Huff v. State, 569 So.2d 1247, 1250 (Fla.1990) (citing Scull v. State, 569 So.2d 1251 (Fla.1990)). Mr. Anton would have us regard the trial court’s action in correcting the judgment as an extension of the “direct review proceedings.” This suggestion is ill-founded because the trial court does not participate in the “review” of its own decisions. On the contrary, “[t]he appellate process is completed on the date the mandate is issued.” McCuiston v. State, 507 So.2d 1185, 1186 (Fla. 2d DCA 1987) (citing Thibodeau v. Sarasota Mem’l Hosp., 449 So.2d 297, 298 (Fla. 1st DCA 1984)); see also Beaty v. State, 701 So.2d 856, 857 (Fla.1997) (“[T]he district court of appeal’s opinion became final when no petition for rehearing was filed within fifteen days, and the two-year period for filing a motion for postconviction relief began to run upon the issuance of that court’s mandate.”). For this reason, unrelated collateral proceedings — even those that result in resentencing — do not toll the two-year period that begins when the mandate issues and the direct review proceedings conclude. See Marrero v. State, 967 So.2d 934, 936-37 (Fla. 2d DCA 2007) (holding that jurisdiction to entertain the defendant’s motion for postconviction relief returned to the trial court when the defendant’s direct appeal was concluded and that the time for filing such a motion was not tolled by the defendant’s filing of a successful petition alleging the ineffective assistance of appellate counsel that resulted in resentencing on one of the defendant’s convictions).
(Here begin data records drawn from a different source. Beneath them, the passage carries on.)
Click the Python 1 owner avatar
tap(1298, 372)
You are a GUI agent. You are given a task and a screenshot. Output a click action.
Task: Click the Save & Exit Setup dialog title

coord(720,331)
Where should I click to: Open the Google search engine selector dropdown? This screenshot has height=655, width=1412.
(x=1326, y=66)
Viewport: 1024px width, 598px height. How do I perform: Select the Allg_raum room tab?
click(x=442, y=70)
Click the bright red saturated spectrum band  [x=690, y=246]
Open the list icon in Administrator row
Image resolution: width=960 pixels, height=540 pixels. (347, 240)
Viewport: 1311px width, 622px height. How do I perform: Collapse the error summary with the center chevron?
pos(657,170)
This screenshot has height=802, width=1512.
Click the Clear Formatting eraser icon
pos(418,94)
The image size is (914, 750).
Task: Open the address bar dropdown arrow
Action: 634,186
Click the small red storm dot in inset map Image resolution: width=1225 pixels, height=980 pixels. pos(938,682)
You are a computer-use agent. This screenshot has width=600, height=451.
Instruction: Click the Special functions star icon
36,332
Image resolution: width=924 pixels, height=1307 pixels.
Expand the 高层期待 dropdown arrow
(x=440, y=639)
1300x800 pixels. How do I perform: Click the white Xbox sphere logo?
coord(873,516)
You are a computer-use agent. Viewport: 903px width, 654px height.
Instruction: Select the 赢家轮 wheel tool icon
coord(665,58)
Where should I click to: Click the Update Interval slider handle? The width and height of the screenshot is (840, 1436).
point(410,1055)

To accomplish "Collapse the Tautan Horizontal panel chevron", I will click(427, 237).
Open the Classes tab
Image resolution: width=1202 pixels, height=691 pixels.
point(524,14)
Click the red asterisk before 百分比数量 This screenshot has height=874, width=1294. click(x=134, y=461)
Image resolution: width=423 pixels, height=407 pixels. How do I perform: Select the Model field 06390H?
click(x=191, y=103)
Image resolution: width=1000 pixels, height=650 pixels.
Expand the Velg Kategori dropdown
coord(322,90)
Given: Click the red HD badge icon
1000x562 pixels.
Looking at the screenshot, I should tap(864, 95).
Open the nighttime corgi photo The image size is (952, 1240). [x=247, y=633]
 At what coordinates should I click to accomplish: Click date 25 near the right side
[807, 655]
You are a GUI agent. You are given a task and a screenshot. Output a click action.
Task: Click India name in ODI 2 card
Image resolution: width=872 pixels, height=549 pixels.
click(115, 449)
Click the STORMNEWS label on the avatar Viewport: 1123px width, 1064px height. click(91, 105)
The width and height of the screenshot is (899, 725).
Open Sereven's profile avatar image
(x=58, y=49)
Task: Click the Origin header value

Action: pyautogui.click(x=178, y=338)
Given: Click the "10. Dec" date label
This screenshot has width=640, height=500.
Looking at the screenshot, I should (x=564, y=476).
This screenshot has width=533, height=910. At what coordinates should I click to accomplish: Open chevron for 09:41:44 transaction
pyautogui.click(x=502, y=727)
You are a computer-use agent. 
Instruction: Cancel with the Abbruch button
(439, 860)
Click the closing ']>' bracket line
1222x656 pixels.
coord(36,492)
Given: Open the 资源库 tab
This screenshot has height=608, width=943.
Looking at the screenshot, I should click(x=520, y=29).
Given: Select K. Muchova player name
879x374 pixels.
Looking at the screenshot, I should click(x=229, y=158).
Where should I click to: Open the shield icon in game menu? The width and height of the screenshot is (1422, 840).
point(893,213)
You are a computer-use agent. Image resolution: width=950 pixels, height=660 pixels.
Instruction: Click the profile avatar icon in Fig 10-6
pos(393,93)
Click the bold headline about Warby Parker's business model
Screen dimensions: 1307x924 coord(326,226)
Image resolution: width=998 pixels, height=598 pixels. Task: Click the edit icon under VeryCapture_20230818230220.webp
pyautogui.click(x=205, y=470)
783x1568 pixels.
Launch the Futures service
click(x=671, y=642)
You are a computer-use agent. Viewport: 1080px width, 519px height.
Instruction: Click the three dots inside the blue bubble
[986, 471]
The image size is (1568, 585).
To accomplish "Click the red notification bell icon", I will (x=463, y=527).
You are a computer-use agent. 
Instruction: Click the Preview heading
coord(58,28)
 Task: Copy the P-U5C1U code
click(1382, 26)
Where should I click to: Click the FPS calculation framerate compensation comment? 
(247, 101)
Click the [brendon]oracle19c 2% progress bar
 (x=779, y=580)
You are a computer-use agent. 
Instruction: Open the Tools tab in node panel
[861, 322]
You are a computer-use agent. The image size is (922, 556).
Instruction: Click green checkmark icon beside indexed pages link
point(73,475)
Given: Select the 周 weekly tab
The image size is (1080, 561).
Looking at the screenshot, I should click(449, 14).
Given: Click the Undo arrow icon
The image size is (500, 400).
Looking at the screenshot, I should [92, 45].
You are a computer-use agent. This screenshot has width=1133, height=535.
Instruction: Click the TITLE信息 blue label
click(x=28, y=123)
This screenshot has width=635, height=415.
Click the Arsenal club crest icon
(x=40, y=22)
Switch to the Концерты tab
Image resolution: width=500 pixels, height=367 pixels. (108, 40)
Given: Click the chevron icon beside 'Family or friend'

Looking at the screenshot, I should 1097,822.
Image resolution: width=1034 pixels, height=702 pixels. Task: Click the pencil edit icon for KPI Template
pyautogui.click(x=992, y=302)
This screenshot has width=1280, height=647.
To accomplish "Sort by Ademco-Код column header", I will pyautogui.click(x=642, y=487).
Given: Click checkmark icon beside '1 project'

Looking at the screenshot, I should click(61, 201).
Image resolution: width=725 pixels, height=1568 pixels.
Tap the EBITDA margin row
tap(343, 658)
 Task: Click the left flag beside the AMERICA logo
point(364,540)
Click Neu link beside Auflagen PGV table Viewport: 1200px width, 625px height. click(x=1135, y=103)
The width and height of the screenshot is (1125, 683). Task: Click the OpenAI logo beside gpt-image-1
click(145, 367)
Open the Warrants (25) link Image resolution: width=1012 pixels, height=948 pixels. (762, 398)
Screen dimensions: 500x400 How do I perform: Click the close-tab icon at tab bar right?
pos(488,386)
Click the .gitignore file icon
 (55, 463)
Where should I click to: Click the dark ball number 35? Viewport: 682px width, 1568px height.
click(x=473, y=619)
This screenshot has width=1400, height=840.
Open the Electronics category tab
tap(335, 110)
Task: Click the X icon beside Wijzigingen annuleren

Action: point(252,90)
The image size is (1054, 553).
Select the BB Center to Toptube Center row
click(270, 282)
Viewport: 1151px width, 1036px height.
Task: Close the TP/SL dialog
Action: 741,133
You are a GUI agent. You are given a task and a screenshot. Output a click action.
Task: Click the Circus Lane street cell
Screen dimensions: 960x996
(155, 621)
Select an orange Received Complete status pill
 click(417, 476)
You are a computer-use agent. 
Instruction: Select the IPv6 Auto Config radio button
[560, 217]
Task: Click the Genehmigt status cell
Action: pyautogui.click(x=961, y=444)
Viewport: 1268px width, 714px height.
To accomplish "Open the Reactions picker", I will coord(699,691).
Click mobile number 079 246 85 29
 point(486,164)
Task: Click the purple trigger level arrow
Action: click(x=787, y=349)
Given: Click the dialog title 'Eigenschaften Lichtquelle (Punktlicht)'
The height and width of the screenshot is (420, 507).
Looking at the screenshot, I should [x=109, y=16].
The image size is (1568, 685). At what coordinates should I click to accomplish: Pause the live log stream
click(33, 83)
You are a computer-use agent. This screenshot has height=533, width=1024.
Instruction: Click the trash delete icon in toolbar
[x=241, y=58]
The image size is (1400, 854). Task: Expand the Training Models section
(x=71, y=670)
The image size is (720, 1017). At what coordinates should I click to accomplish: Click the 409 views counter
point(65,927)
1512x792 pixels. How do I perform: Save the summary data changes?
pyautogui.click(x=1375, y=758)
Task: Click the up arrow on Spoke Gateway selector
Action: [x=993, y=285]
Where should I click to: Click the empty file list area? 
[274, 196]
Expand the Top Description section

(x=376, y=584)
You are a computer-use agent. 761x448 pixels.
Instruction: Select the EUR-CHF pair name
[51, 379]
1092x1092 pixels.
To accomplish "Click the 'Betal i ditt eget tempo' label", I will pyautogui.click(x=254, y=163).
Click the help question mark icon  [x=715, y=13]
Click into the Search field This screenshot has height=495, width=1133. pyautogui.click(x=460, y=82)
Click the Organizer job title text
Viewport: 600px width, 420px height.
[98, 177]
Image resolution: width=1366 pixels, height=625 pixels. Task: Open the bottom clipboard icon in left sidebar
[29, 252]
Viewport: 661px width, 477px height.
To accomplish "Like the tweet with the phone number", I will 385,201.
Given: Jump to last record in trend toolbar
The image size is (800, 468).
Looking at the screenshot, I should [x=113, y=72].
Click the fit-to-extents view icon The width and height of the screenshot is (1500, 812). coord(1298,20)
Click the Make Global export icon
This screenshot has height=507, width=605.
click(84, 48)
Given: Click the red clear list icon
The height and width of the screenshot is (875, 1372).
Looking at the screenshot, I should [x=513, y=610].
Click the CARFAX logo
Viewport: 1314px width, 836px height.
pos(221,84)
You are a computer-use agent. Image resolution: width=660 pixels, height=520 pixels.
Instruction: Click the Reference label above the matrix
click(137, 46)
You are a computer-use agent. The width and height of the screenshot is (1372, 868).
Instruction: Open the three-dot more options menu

We note that Mr. Anton has not claimed that the trial court’s delay in correcting the judgment for attempted robbery misled him into believing that his judgments and sentences were not final or that the delay otherwise unfairly prejudiced him. In addition, Mr. Anton has not asserted that his claims fall within any of the three exceptions to the two-year time limitation established in rule 3.850(b). Our review of the record reveals that the facts on which all of Mr. Anton’s claims are based were either known to him or should have been known to him by the exercise of reasonable diligence during the two-year period that began with the issuance of this court’s mandate.

Conclusion

For these reasons, the postconviction court erred in concluding that Mr. Anton’s motion was timely filed. However, the postconviction court denied the motion on the merits. Because the motion was untimely, we need not consider the merits of Mr. Anton’s claims of ineffective assistance of counsel. Therefore, we affirm the post-conviction court’s denial of the motion.

Affirmed.

STRINGER and SILBERMAN, JJ„ Concur.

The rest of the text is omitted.